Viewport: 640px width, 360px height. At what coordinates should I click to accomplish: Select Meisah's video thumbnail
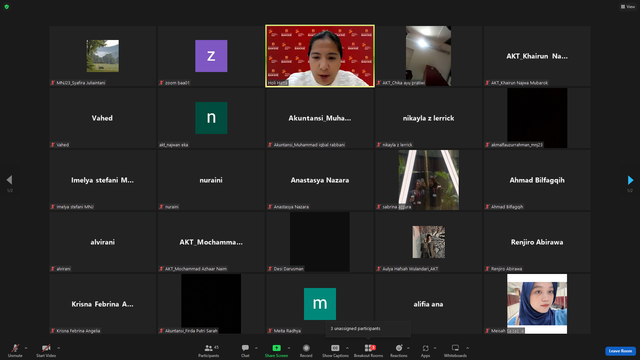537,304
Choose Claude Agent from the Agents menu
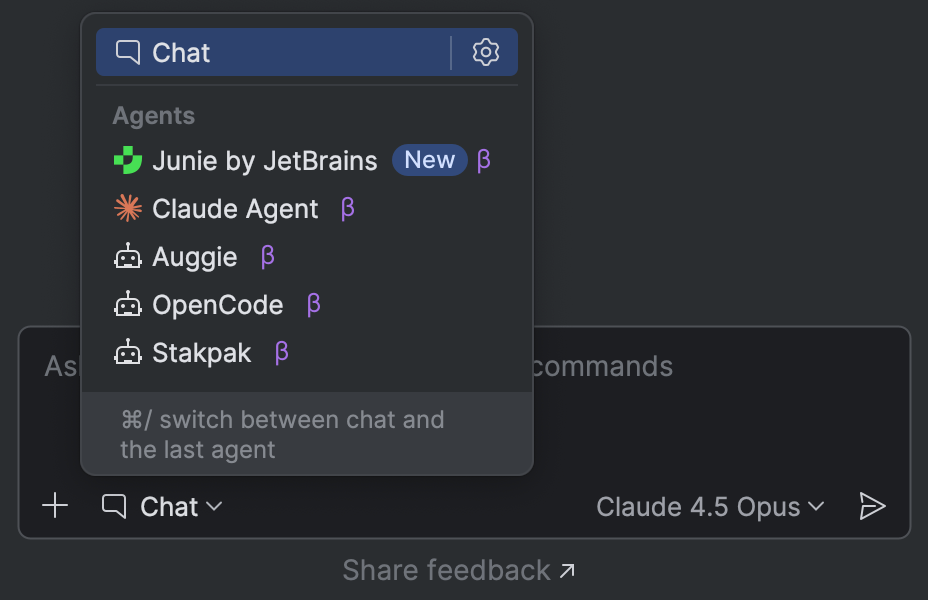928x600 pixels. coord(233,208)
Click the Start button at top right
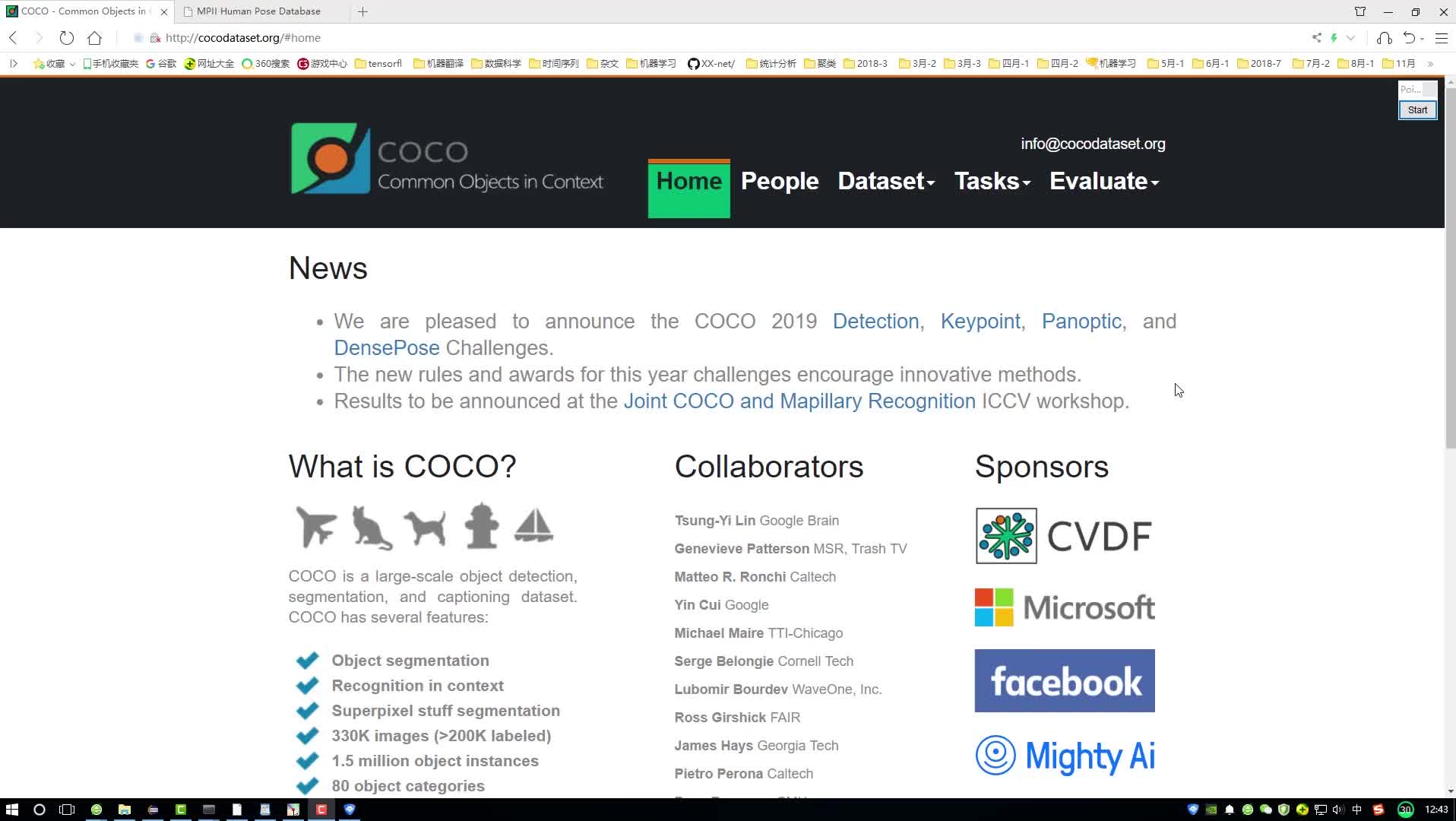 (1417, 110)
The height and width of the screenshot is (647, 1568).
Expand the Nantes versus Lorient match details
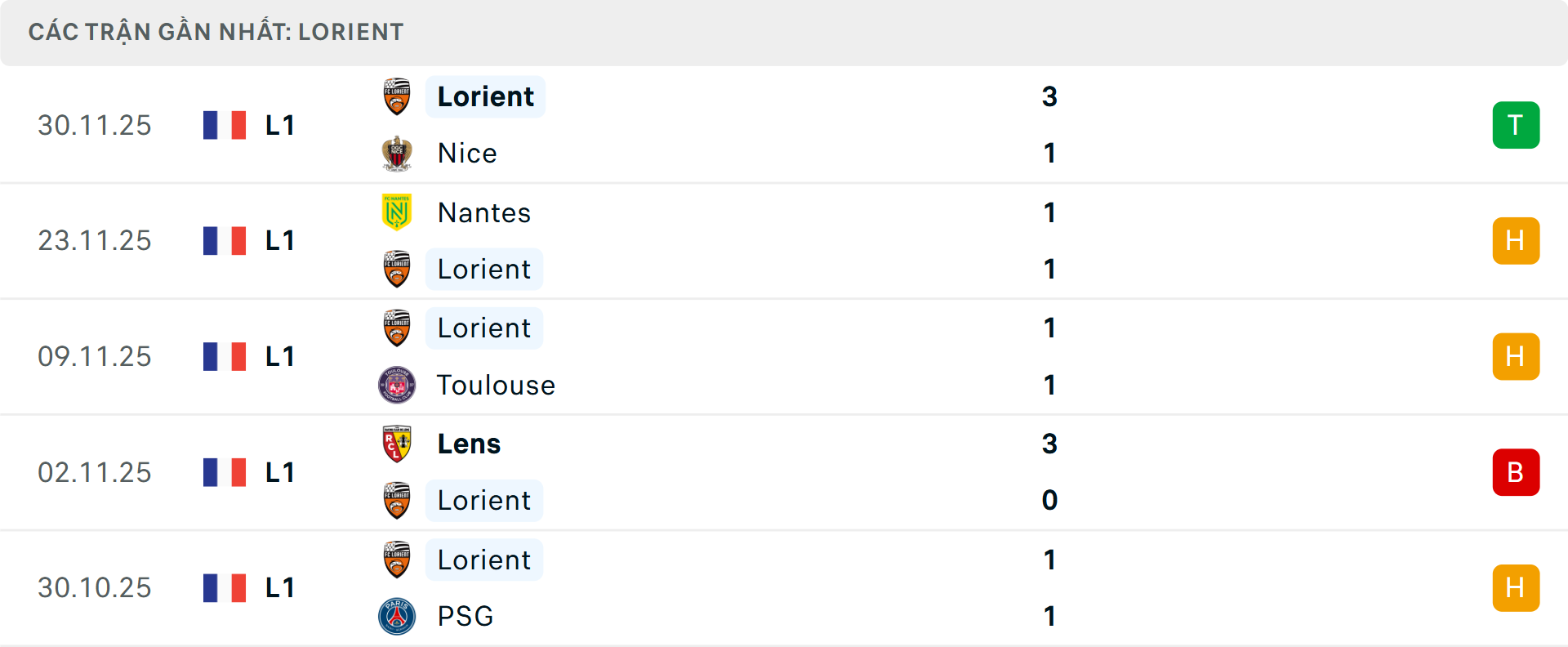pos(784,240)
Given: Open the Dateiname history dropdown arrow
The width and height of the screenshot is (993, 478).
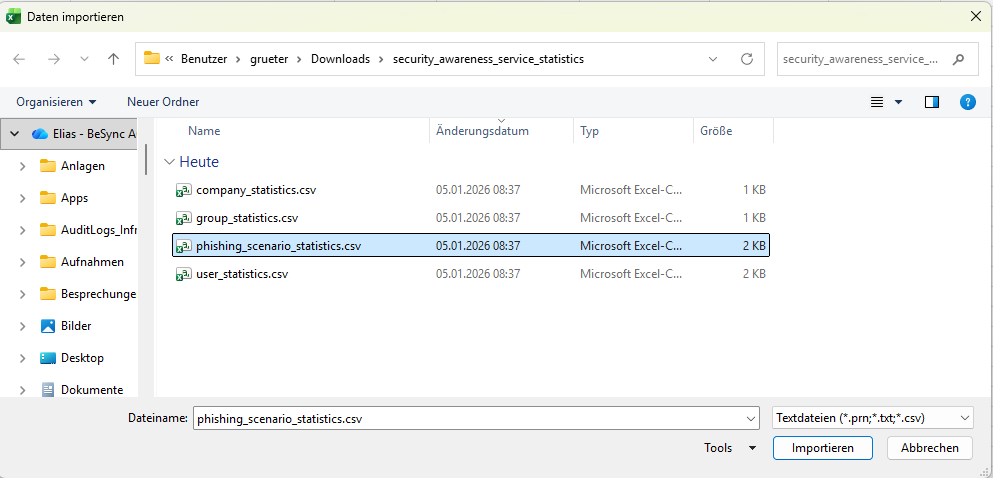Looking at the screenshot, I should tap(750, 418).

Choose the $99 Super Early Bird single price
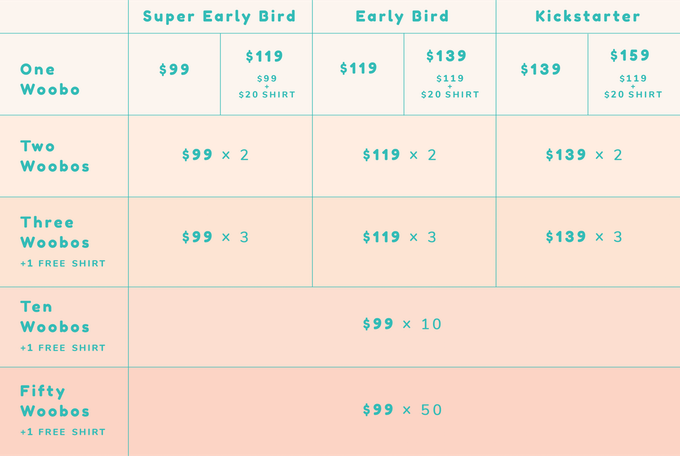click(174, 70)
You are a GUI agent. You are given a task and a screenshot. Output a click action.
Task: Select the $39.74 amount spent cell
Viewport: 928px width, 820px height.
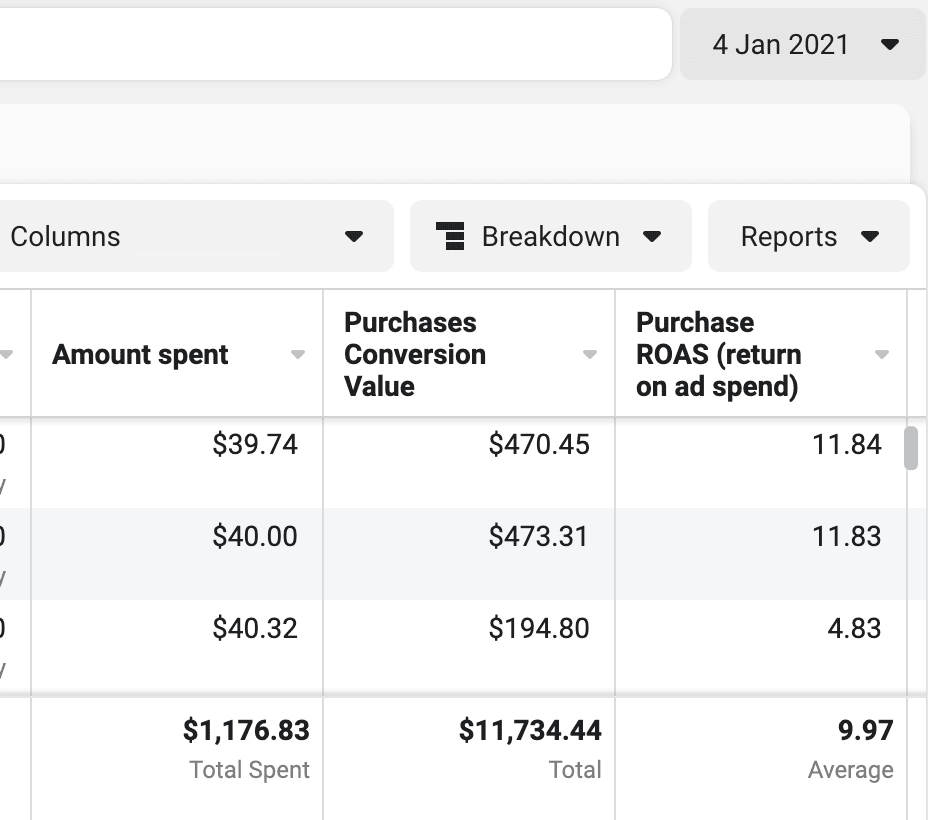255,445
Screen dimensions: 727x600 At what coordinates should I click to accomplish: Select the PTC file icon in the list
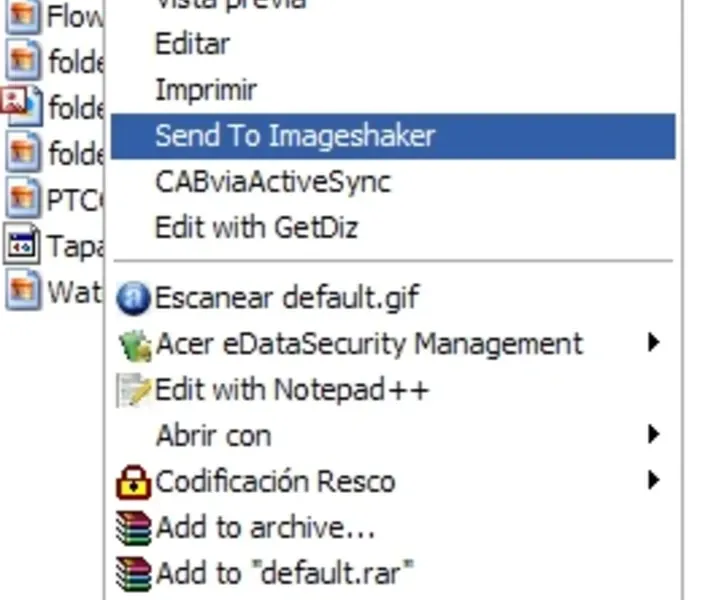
---------------
▸ **PROBLEM TO WORK ON**
Copy the entries above exactly from the line with "Choose Claude Agent from the Agents menu" down to their last line, both ends included. Do not copy any pictures.

▸ **EXERCISE ANSWER**
Choose Claude Agent from the Agents menu
928x600 pixels. coord(233,208)
Click the Start button at top right
 (1417, 110)
The height and width of the screenshot is (647, 1568).
Expand the Nantes versus Lorient match details
pos(784,240)
Given: Open the Dateiname history dropdown arrow
The width and height of the screenshot is (993, 478).
Looking at the screenshot, I should tap(750, 418).

Choose the $99 Super Early Bird single price
click(174, 70)
You are a GUI agent. You are given a task and a screenshot. Output a click action.
Task: Select the $39.74 amount spent cell
Viewport: 928px width, 820px height.
255,445
Screen dimensions: 727x600 At what coordinates should I click to accomplish: Select the PTC file icon in the list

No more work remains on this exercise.